Published online 2009 April 7. doi:  10.1093/bioinformatics/btp178
PMCID: PMC2682521

ProbeMatch: rapid alignment of oligonucleotides to genome allowing both gaps and mismatches

Abstract

Summary: We have developed a tool, called ProbeMatch, for matching a large set of oligonucleotide sequences against a genome database using gapped alignments. Unlike most of the existing tools such as ELAND which only perform ungapped alignments allowing at most two mismatches, ProbeMatch generates both ungapped and gapped alignments allowing up to three errors including insertion, deletion and mismatch. To speedup sequence alignment, ProbeMatch uses gapped q-grams and q-grams of various patterns to identify target hits to a query sequence. This approach results in fewer initial sequences to examine with no loss in sensitivity. ProbeMatch has been used to align 169 095 Illumina GAII reads against the human genome, which could not be mapped by ELAND, and found alignments for 28 625 reads of the 169 095 reads in less than 3 h.

Availability: Source code is freely available at http://www.cs.wisc.edu/~jignesh/probematch/

Contact: ude.csiw.sc@hsengij

Supplementary information: Supplementary data are available at Bioinformatics online.

1 INTRODUCTION

New high-throughput DNA sequence technologies play an important role in modern life science research. These high-throughput methods, such as the Illumina and 454 Life Sciences technologies, produce a large volume of sequence data, which can be used for a variety of tasks including genome resequencing and genome-wide polymorphism discovery. These methods produce a large set (thousands or millions) of short sequences that often must be mapped to a genome, allowing for only a few errors. Traditional sequence alignment tools such as BLAST (Altschul et al., 1997) provide the necessary functionality, but they are computationally prohibitively expensive for this task.

To address this computational problem, several programs have been developed. ELAND (A.Cox, ELAND: efficient local alignment of nucleotide data, unpublished data), which is a part of the data analysis pipeline for the Illumina analyzer, is designed to search DNA databases for a large number of short sequences. To speedup the data processing, ELAND performs only ungapped alignments allowing up to two mismatches. MAQ (H.Li, Mapping and assembly with quality, http://maq.sourceforge.net, unpublished data) is another alignment program designed for Illumina analyzer, which also performs only ungapped alignments allowing up to three mismatches. In addition, using sequence quality information, MAQ measures the error probability of alignments. SOAP (Li et al., 2008) is another tool, which allows for ungapped alignments, and alignments with one continuous gap (one opening gap and up to two extended gaps) and no mismatch. For example, SOAP will find an alignment with one continuous gap of size 2, but will not find an alignment with one gap and one mismatch. SeqMap (Jiang et al., 2008) is another tool similar to ProbeMatch which allows gapped alignment. Compared with SOAP, which allows only one continuous gap, SeqMap allows any gap combinations, up to three gaps. However, its performance is much slower than SOAP and degrades significantly once the gaps are allowed.
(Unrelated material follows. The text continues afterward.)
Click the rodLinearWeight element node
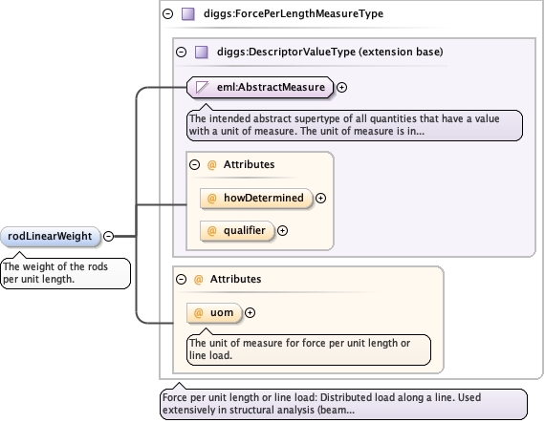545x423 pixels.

Compared with traditional programs such as BLAST, these newer programs are often faster by an order of magnitude or more, but these programs usually map only 60–80% of the query sequences to genomes, leaving a significant fraction of the sequence workload for further processing using computationally expensive but sensitive alignment methods (Hillier et al., 2008). Unfortunately, as predicted by Amdahl's law (Amdahl, 1967), the overall gain using these faster methods is limited and does not adequately address the pressing end-to-end computational problem of rapidly and accurately mapping a large number of oligonucleotide sequences against entire genomes. In this work, we address this challenge and present an efficient and highly sensitive sequence alignment technique for a large set of short sequences. Unlike most of the existing methods, our program allows for a richer match model and finds gapped and ungapped alignments with up to three errors of any error combinations (mismatch, insertion and deletion). The ability to identify both gapped and ungapped alignments has the added advantage of being able to detect multiple classes of mutations: single nucleotide variations (SNVs) and insertions or deletions (indels). The genetic variation provided by each class of mutations can occur in coding or regulatory regions thereby altering the function of important proteins which have a major impact on human health and susceptibility to disease.
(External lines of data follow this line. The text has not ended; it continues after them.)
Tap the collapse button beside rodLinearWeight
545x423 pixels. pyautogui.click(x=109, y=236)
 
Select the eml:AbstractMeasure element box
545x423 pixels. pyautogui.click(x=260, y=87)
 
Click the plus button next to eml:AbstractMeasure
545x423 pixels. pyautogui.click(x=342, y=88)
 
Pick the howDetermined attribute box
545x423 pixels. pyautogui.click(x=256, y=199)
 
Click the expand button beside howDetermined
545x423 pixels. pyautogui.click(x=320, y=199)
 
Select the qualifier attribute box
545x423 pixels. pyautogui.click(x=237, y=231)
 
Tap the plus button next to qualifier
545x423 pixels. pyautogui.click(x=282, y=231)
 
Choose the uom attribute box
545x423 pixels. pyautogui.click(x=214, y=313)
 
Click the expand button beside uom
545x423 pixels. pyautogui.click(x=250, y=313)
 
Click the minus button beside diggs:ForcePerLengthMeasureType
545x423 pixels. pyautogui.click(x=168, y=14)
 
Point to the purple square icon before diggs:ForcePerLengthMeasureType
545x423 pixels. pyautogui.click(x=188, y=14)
ProbeMatch has been used to align 169 095 Illumina GAII reads against a human genome, which were not mapped by ELAND, and found alignments for 28 625 reads of these 169 095 sequences in ≤3 h. It is interesting to note that a large number of reads are not mapped. A likely reason, based on our experience and other labs that are working with the relatively new Illumina technology, is that these may be due to adaptor sequences, low-quality sequences, sequences with many error in base calling, contaminants, etc. It is also likely that more indels/mismatches could be responsible for these if they have large gain/loss of nucleotide. We plan on exploring these issues further in the future as we gain more experience with this technology.

2 METHOD

ProbeMatch takes as input a query sequence set and a database of sequences. Since the database is often large and cannot fit in memory, ProbeMatch divides the database into small segments. ProbeMatch loads each database segment and builds a q-gram index. For each query sequence, ProbeMatch searches against the q-gram index to find potential hits and extends hits to find longer alignments. This process is repeated for each database segments.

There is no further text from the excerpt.